Element lookup records:
++++++++

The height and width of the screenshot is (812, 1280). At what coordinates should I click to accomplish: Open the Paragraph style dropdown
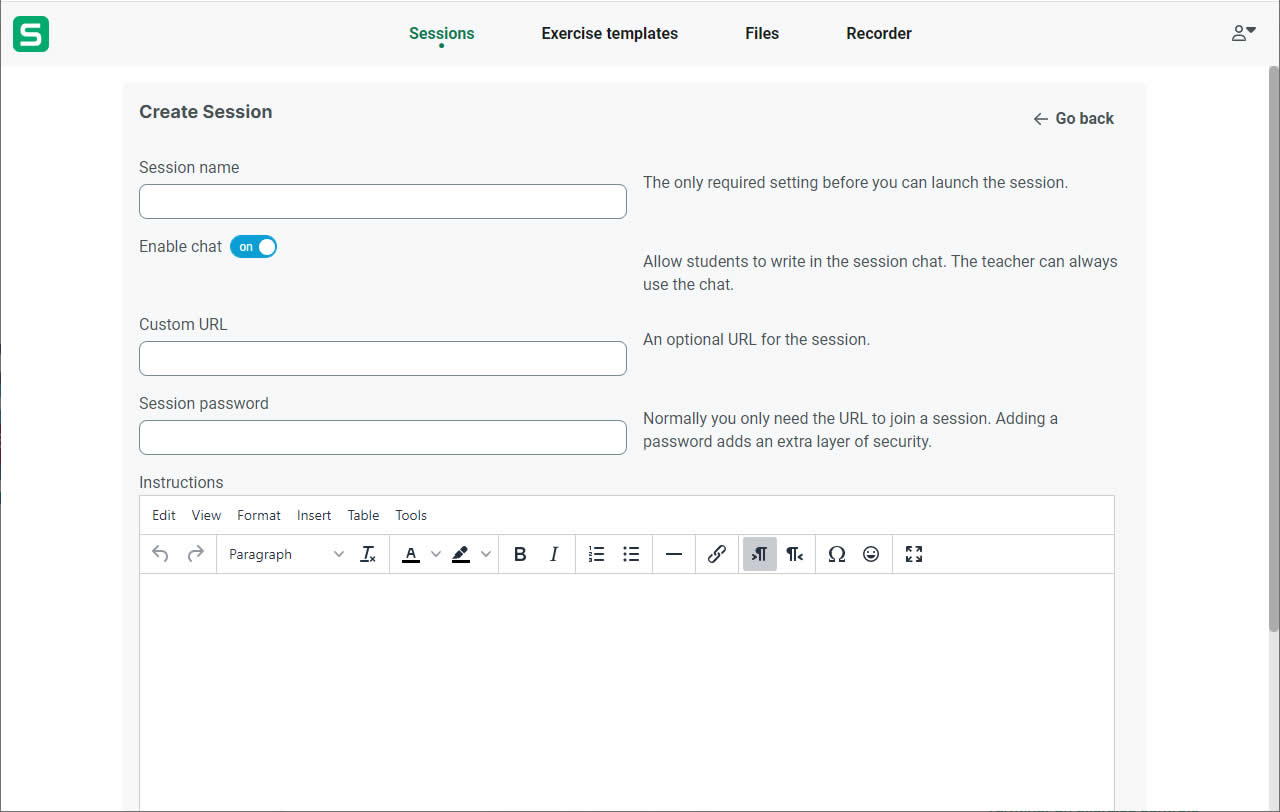(x=285, y=554)
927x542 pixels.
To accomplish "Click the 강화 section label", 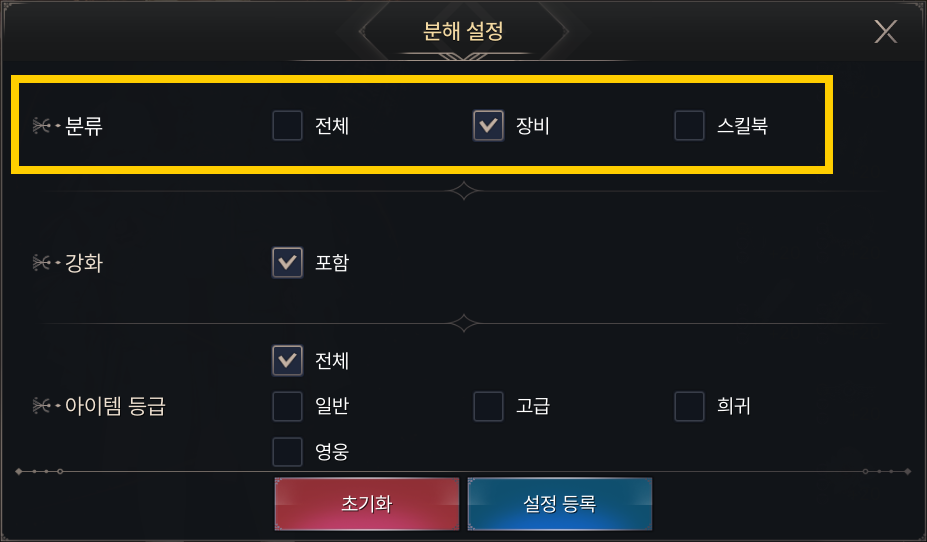I will click(84, 263).
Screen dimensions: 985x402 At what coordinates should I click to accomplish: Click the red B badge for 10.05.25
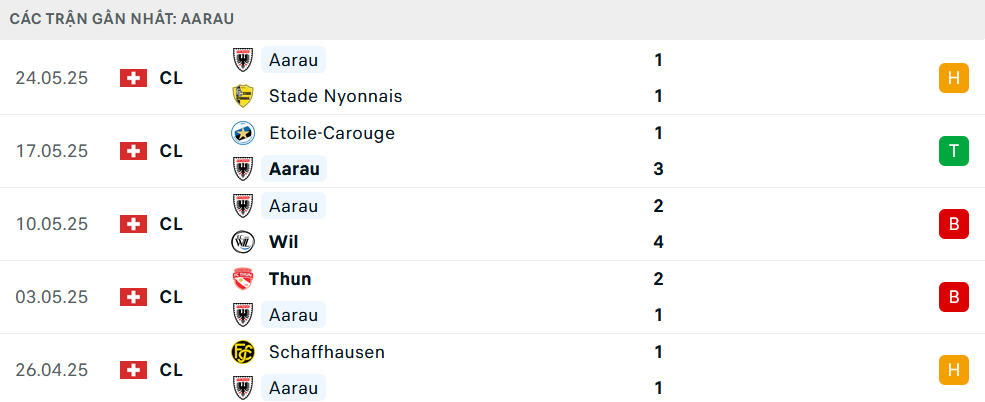coord(954,224)
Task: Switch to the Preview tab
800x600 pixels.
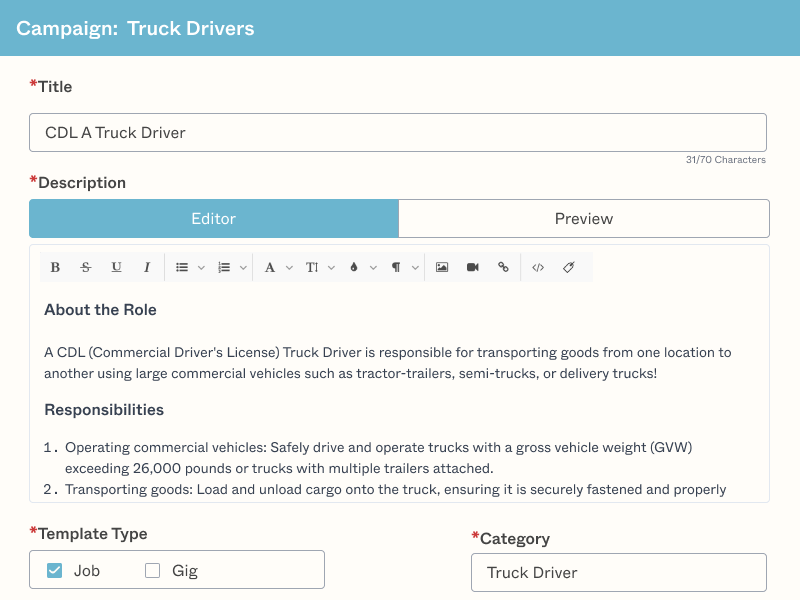Action: tap(584, 218)
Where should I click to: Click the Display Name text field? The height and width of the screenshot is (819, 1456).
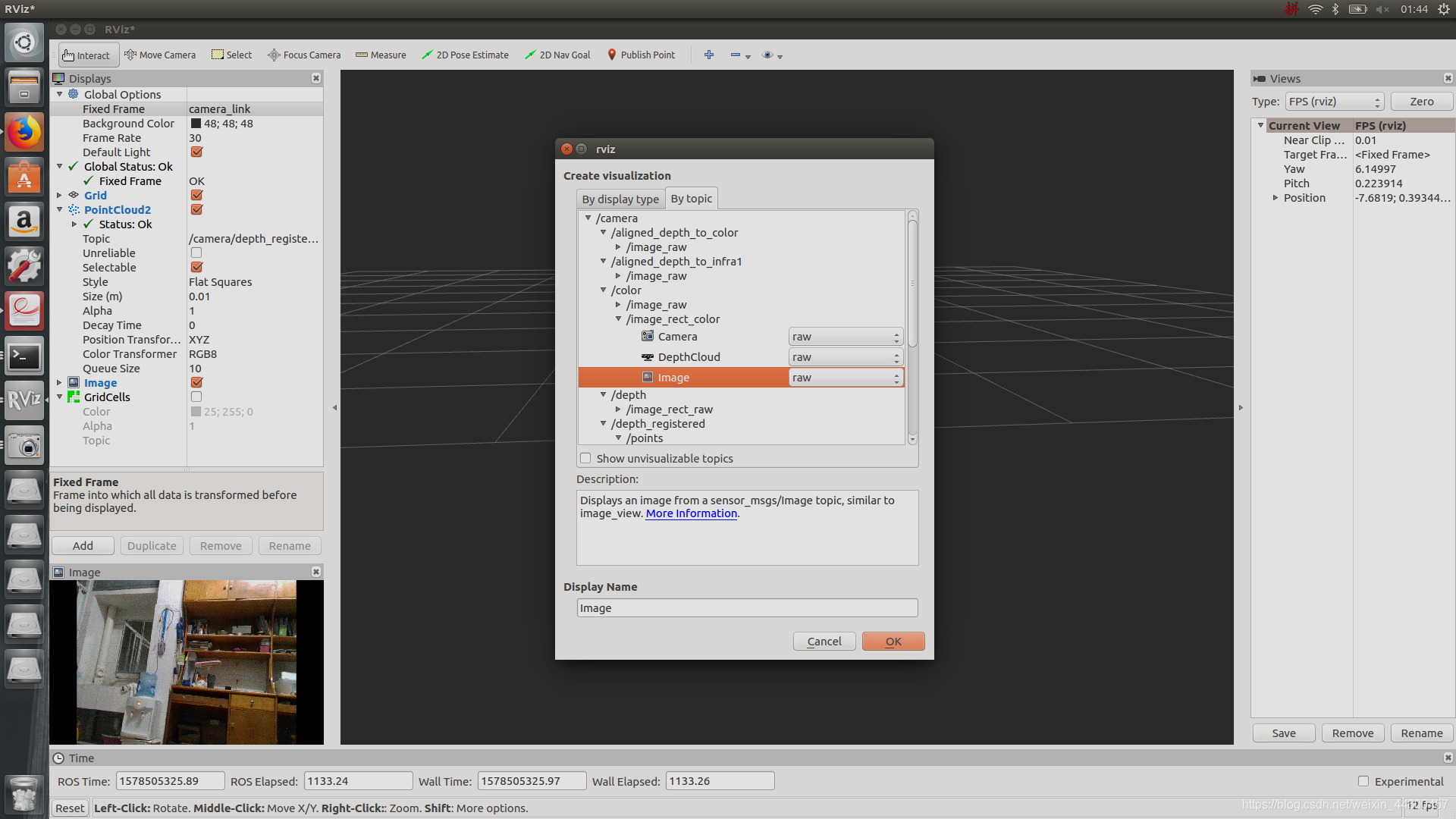click(746, 608)
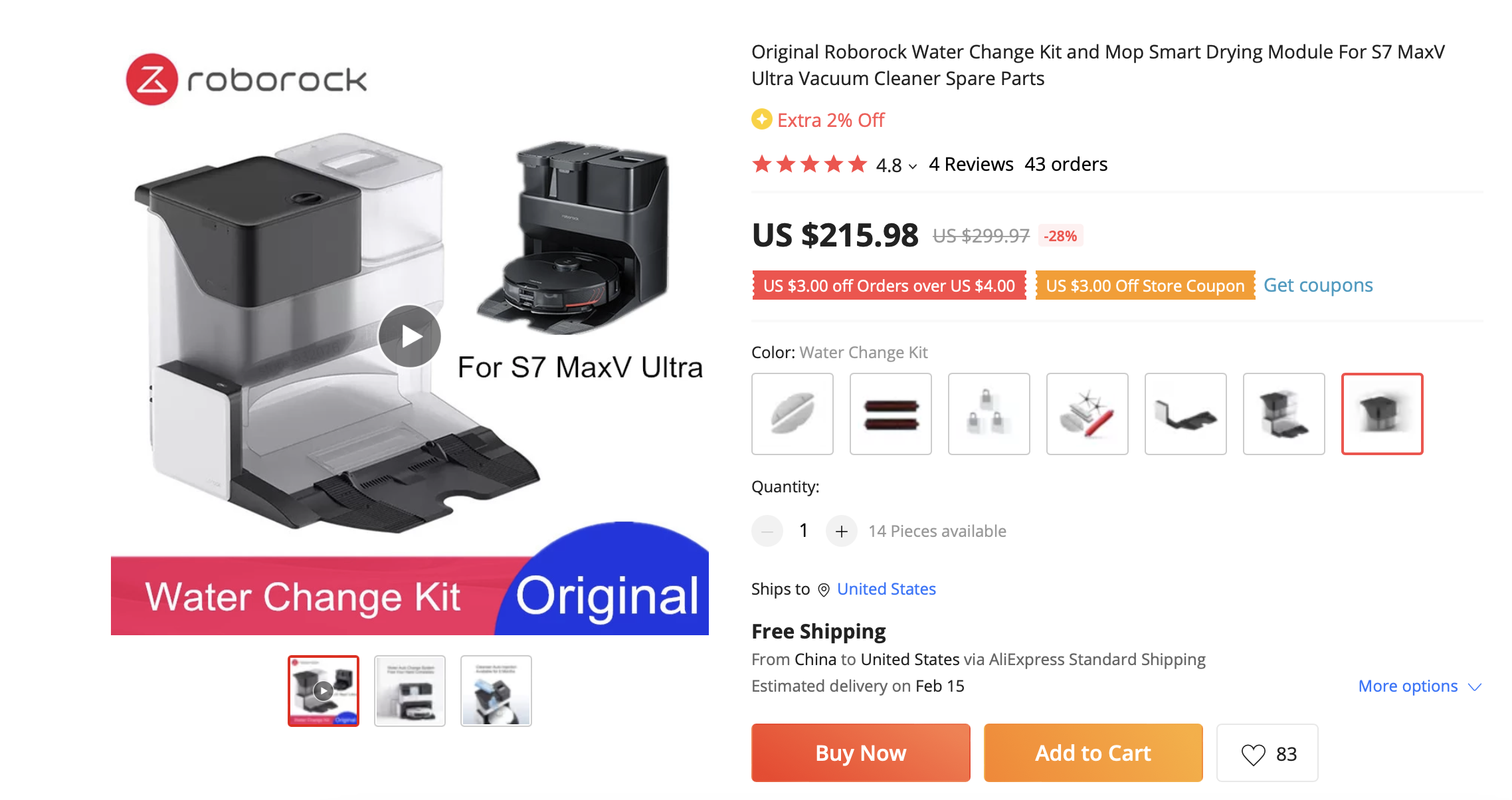Click the location pin icon beside United States
1512x800 pixels.
(x=824, y=590)
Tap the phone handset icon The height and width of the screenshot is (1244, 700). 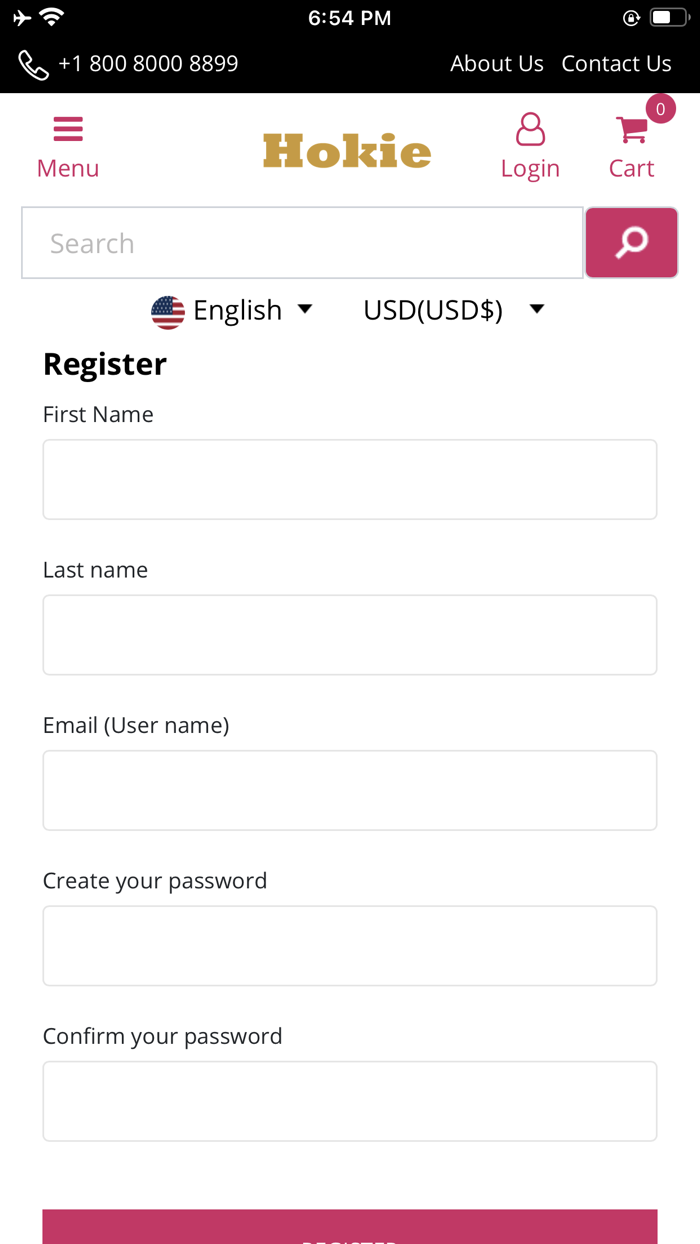click(x=33, y=65)
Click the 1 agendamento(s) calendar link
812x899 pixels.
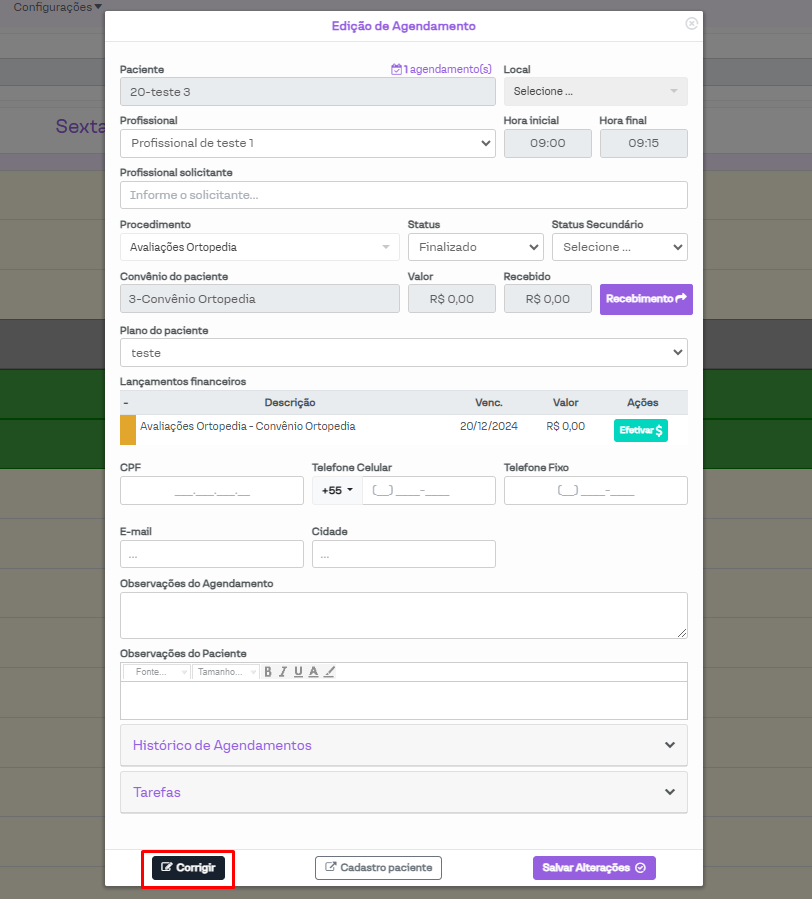click(441, 70)
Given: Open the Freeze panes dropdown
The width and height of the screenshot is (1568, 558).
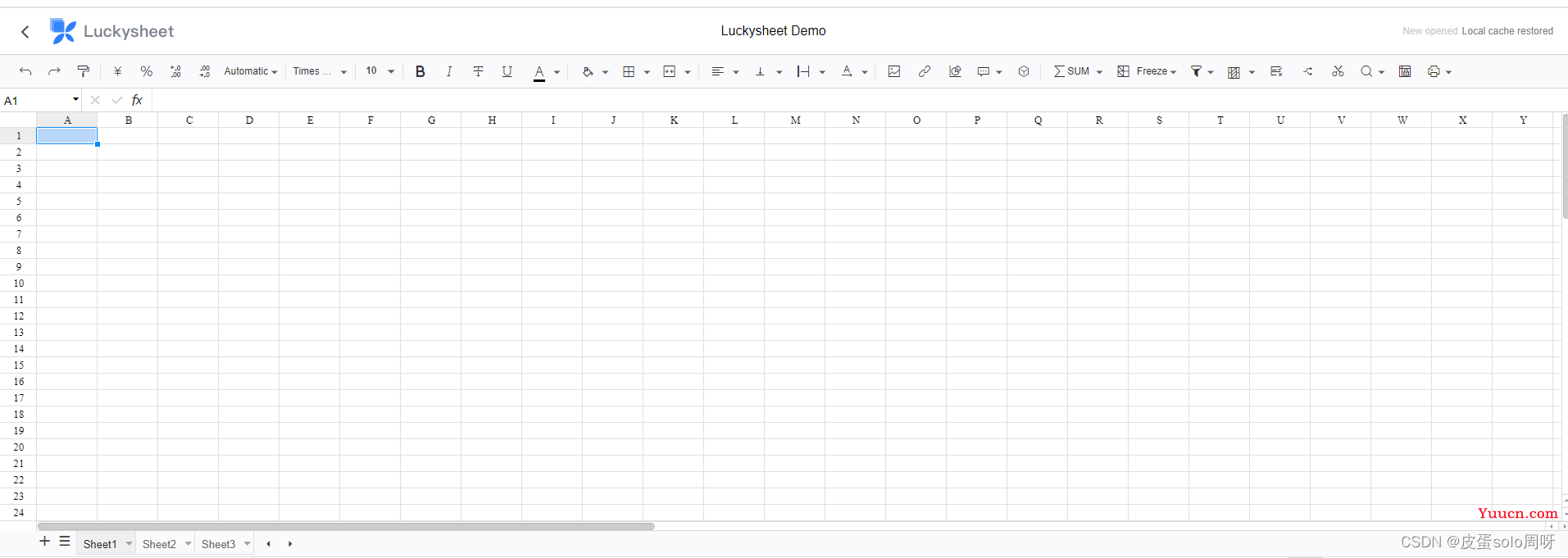Looking at the screenshot, I should coord(1147,71).
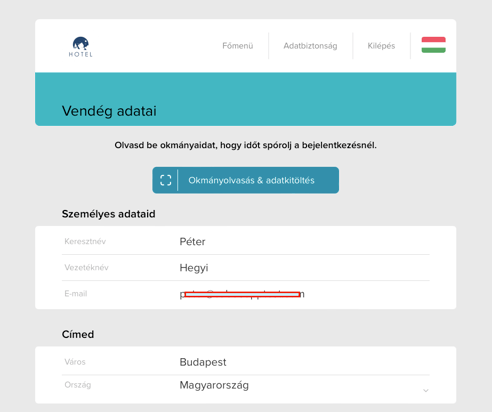
Task: Open the Adatbiztonság page
Action: (x=310, y=46)
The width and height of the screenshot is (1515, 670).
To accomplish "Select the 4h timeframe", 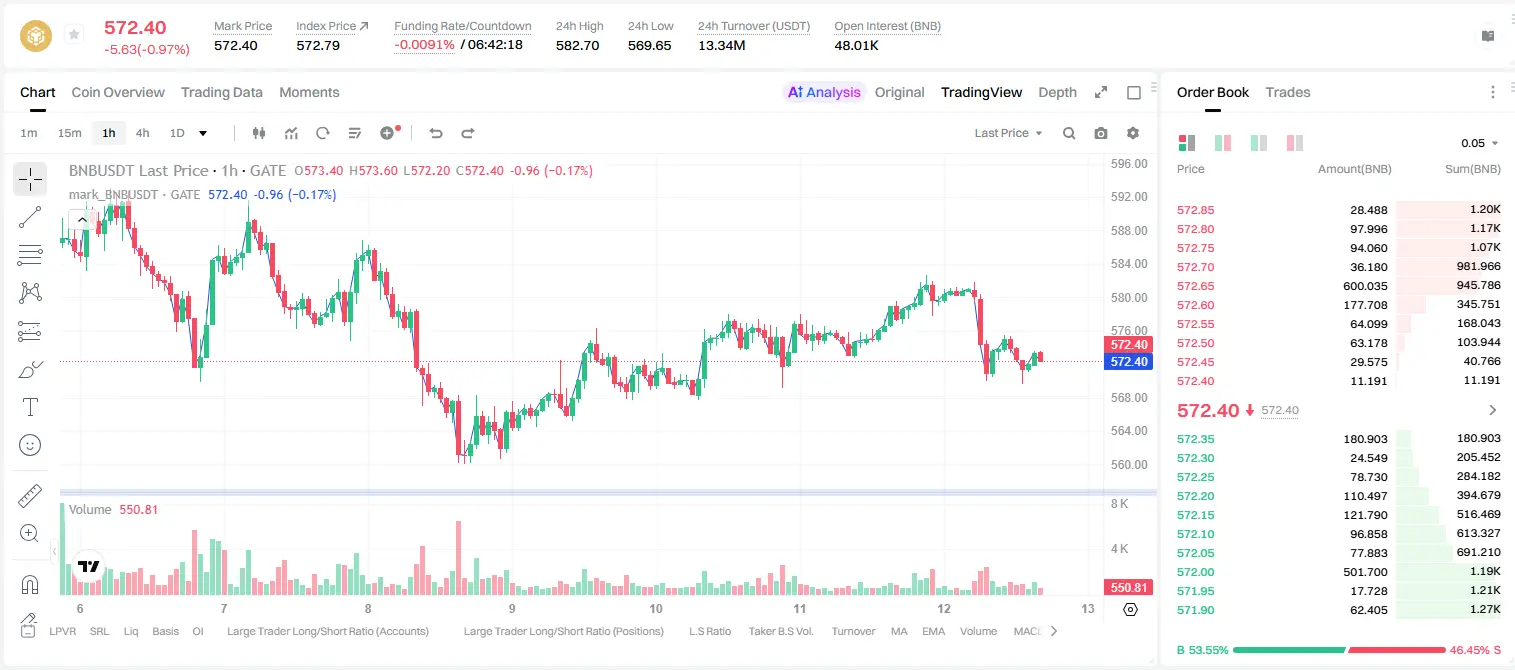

++++++++

DESCRIPTION OF THE TASK
Can you recast the stretch from the line containing "Given: Open the Freeze panes dropdown" through the end of the material as a JSON list of strings, one string per line with blank lines omitted and the pictures left out?

TASK RESPONSE
[
  "Given: Open the Freeze panes dropdown",
  "The width and height of the screenshot is (1568, 558).",
  "Looking at the screenshot, I should coord(1147,71).",
  "Task: Open the Adatbiztonság page",
  "Action: (x=310, y=46)",
  "The width and height of the screenshot is (1515, 670).",
  "To accomplish \"Select the 4h timeframe\", "
]